Work to be completed
Copy the rows from the start through the line containing "Action: [x=333, y=110]", reproducing every line in that stretch verbatim.

Task data
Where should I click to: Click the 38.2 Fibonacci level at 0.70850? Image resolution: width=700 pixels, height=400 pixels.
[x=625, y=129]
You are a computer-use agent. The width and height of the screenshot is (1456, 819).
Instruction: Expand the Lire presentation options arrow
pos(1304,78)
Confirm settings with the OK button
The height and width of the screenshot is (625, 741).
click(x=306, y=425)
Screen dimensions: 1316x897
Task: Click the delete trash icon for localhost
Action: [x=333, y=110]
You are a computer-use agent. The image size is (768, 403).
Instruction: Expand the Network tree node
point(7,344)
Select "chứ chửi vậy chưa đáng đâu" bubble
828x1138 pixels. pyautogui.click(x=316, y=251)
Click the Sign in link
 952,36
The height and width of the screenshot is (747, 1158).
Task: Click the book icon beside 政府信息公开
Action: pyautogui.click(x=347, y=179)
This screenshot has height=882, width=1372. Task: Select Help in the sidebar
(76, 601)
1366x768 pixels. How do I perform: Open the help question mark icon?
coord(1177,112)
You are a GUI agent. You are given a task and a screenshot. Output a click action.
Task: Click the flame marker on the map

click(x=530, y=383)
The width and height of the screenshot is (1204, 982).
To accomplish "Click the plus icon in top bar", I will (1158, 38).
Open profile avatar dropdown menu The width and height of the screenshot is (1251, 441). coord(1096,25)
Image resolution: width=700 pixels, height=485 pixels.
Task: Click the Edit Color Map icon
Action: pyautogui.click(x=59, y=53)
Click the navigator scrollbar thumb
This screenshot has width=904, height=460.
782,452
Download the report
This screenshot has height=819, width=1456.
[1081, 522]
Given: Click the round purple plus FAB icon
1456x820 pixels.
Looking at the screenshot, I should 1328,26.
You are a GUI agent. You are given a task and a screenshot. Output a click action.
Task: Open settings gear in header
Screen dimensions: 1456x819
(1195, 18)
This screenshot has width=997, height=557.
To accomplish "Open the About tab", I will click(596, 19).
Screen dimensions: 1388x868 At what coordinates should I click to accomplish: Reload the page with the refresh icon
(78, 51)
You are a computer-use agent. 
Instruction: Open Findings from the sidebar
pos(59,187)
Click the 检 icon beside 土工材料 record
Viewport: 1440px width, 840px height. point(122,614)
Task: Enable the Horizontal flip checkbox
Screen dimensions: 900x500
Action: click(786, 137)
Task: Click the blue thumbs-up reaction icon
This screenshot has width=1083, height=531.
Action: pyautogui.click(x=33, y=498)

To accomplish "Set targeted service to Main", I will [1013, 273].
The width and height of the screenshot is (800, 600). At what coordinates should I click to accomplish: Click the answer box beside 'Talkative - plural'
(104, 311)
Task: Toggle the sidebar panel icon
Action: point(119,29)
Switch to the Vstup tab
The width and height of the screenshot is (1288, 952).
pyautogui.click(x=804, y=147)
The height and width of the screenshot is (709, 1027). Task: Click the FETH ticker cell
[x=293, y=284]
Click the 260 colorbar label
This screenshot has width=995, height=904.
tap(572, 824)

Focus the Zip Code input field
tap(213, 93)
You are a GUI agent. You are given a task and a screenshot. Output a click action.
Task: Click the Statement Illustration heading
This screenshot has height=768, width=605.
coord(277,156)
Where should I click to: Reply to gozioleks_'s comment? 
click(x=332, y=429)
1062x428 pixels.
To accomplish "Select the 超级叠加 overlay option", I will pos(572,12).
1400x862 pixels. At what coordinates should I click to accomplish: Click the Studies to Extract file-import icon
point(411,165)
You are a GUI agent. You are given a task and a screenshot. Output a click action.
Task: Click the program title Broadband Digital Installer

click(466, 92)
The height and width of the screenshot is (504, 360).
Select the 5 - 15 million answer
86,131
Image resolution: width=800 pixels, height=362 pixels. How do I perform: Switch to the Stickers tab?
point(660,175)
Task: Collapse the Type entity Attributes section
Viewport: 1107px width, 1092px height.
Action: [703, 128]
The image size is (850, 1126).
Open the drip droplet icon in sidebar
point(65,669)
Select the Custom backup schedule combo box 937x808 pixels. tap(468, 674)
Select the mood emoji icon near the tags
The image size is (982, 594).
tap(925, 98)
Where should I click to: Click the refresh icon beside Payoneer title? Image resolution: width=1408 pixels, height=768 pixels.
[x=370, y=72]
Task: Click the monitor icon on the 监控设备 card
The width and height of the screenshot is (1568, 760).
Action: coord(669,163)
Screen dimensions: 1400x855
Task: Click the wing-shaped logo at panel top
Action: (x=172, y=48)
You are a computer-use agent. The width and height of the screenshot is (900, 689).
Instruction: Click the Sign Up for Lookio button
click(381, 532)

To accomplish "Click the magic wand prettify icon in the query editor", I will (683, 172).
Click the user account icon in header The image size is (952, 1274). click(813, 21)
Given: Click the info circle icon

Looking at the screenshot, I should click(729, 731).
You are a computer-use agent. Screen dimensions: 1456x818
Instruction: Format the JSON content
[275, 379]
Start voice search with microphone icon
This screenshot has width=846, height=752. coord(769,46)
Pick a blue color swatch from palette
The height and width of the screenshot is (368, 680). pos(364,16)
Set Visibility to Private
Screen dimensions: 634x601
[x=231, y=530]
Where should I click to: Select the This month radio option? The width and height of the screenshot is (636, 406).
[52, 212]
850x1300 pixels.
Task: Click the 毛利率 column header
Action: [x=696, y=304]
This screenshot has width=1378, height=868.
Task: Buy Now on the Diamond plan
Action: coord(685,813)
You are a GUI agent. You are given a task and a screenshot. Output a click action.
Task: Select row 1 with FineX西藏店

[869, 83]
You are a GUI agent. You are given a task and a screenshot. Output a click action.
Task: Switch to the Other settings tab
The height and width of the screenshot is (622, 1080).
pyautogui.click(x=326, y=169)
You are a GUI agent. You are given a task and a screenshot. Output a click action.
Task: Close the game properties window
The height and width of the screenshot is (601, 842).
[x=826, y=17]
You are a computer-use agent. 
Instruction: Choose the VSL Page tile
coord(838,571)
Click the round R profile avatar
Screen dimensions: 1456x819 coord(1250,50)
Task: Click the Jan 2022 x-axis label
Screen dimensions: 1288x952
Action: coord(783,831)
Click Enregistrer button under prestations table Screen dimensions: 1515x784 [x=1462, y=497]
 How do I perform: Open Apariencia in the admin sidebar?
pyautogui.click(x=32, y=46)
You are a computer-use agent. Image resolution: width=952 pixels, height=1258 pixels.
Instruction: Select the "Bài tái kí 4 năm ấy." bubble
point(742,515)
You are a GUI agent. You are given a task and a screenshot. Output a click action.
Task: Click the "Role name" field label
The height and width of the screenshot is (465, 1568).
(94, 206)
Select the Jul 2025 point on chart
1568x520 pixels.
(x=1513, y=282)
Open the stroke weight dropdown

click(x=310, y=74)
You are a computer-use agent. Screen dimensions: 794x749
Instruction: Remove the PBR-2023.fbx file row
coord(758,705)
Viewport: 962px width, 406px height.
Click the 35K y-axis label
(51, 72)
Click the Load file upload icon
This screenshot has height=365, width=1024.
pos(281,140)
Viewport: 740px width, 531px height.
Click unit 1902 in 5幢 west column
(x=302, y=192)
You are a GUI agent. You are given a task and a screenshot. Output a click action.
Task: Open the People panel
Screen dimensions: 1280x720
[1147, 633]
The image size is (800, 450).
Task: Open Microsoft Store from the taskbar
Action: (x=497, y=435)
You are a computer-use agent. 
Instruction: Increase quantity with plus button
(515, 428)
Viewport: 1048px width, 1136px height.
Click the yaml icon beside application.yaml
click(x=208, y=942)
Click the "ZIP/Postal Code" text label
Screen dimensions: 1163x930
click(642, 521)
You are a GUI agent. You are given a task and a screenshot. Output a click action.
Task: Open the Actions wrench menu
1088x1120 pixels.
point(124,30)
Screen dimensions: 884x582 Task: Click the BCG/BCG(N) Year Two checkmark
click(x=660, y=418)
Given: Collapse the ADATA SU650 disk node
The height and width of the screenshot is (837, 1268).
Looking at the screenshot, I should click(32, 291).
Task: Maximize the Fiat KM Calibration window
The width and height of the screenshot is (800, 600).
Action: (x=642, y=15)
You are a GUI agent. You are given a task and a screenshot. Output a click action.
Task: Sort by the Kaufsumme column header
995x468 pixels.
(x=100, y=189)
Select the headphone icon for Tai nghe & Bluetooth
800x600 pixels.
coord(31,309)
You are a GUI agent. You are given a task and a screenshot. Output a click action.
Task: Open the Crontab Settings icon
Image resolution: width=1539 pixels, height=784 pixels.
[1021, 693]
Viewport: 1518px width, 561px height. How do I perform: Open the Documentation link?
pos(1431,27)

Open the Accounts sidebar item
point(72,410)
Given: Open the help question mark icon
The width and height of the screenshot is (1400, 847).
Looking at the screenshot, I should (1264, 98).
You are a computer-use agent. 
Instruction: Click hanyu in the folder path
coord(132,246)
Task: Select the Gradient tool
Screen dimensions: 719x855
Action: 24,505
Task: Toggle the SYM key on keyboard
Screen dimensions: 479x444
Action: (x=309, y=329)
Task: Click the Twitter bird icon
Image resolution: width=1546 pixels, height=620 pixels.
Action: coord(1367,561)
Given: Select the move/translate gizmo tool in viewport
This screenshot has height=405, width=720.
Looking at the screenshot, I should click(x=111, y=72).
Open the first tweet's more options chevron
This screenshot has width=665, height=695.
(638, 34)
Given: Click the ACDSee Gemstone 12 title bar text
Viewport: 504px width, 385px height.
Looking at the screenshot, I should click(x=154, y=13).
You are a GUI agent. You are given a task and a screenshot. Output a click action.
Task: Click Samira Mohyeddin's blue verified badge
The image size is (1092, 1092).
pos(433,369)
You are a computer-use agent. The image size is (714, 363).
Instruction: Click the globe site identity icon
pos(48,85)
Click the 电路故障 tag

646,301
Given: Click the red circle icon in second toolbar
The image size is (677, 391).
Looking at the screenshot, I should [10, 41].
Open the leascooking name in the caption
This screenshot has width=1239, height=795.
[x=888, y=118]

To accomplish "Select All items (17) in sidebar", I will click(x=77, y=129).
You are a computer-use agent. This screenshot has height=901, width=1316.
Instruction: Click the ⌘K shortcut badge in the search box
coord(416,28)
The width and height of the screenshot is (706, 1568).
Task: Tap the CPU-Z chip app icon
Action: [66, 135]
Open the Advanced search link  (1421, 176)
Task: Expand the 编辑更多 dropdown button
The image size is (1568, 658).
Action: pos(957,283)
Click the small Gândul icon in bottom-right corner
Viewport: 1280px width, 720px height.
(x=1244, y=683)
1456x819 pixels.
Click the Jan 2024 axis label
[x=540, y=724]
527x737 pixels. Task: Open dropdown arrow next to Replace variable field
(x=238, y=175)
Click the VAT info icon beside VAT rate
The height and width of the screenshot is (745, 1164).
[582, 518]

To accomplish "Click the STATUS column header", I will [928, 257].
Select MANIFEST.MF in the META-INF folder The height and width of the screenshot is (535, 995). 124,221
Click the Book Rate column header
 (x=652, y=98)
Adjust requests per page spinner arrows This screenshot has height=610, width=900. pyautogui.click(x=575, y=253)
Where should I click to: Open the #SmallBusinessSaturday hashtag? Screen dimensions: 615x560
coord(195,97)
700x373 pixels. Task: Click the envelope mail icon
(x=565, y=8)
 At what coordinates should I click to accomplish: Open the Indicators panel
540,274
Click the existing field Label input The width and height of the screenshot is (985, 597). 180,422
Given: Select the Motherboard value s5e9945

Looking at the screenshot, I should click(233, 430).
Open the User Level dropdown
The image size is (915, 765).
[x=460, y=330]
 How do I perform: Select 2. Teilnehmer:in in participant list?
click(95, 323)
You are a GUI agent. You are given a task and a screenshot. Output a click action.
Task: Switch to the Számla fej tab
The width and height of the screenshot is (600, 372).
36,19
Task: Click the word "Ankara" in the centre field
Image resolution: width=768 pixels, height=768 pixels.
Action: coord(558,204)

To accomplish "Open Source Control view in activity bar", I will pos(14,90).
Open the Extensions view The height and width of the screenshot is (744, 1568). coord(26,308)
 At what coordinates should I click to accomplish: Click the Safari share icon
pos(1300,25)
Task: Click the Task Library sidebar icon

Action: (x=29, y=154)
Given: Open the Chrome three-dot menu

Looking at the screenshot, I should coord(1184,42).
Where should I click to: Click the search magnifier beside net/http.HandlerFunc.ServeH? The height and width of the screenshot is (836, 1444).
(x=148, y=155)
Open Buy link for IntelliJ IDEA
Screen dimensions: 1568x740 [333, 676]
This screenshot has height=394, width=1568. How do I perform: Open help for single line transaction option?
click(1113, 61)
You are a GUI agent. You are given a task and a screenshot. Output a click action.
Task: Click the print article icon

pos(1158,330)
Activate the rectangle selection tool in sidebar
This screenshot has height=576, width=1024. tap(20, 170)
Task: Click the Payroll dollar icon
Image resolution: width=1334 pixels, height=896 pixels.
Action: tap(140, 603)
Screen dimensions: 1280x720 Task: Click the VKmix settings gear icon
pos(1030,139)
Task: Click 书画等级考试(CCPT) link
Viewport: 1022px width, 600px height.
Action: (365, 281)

Solved exercise
Where should I click to: Click the 38.2 Fibonacci level at 0.70850? Image resolution: width=700 pixels, height=400 pixels.
[x=625, y=129]
You are a computer-use agent. The width and height of the screenshot is (1456, 819).
Instruction: Expand the Lire presentation options arrow
pos(1304,78)
Confirm settings with the OK button
The height and width of the screenshot is (625, 741).
click(x=306, y=425)
Screen dimensions: 1316x897
Task: Click the delete trash icon for localhost
Action: [x=333, y=110]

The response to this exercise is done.